Laurent Grasso aime mener les gens en bateau. Les faire tomber dans des pièges visuels comme des mouches dans un pot de Nutella. Cultiver un malin sens de l’anachronisme et du paradoxe en truquant ses images, ou en employant des méthodes et des matériaux rescapés de ses vieux livres d’histoire de l’art. Etoiles filantes, éruptions volcaniques, prophéties, éclipses, miracles… Tout ce qui se rapporte à la face cachée ou mystérieuse de notre monde tombe sous l’œil illuminé de l’artiste français, convaincu que la vérité est ailleurs et l’a toujours été. Mais encore faut-il aller la chercher. Alors, pour donner corps aux énergies et aux phénomènes qui sortent des clous, Laurent Grasso crée aussi bien des tableaux minutieux sur bois, à la manière des primitifs flamands ou d’un Paolo Uccello, que des vidéos trompeuses (notamment cette balade étrange dans une cité romaine, surplombée par un nouveau système solaire) ou des installations lumineuses aux airs d’insignes de secte. Avec l’intention, toujours, de déboussoler son public pour lui faire voir les choses autrement.

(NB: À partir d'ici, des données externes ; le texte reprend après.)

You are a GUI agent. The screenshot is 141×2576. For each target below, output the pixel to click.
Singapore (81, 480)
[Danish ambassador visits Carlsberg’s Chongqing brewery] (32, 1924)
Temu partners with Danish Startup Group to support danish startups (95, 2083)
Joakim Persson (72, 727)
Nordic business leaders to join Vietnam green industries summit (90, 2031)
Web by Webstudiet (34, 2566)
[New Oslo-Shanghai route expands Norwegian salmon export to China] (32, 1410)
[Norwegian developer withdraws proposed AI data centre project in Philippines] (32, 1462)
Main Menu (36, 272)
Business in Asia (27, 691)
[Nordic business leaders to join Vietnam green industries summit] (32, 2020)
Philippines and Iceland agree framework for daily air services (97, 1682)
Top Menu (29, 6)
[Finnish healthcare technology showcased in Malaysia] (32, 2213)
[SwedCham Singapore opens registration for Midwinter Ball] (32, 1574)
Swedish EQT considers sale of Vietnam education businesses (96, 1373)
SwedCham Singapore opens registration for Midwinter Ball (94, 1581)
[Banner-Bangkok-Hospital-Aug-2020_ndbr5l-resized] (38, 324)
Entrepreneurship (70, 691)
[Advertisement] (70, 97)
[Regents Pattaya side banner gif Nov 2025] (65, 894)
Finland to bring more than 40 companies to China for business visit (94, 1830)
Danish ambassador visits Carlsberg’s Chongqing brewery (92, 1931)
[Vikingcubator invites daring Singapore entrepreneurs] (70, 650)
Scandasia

Pour son exposition à la galerie Perrotin, Grasso a imaginé un parcours espiègle semé d’embûches, qui vient questionner, dilater et distordre le temps. ‘Soleil double’ se méfie du pouvoir des images, des astrologues du Vatican, des bouquins savants – bref, de tout ce qui prêche le « vrai ». Conçoit un univers parallèle, sur lequel brillent deux soleils. Avec une aisance divine, l’artiste zigzague entre les écrits du Moyen Age, l’art de la Renaissance et les néons du XXIe siècle. Les adopte, les mélange, les confronte pour, dit-il, toucher à « la fin d’un temps homogène et linéaire qui serait celui de l’Occident ». Aux catastrophes et phénomènes naturels qui secouaient l’univers des Anciens comme ils secouent le nôtre aujourd’hui, il répond à coups de guerres d’ovnis moyenâgeux, de pluies rouges sang ou de radiations surnaturelles. Aux faux miracles des prédicateurs, il rétorque en exposant de véritables morceaux de comètes tombées du ciel il y a mille ou deux mille ans. Le résultat est envoûtant. Vaporeux. Ici, la fumée d’un volcan paraît aussi magique qu’un lundi aux deux soleils.
> Horaires : du mardi au samedi de 11h à 19h.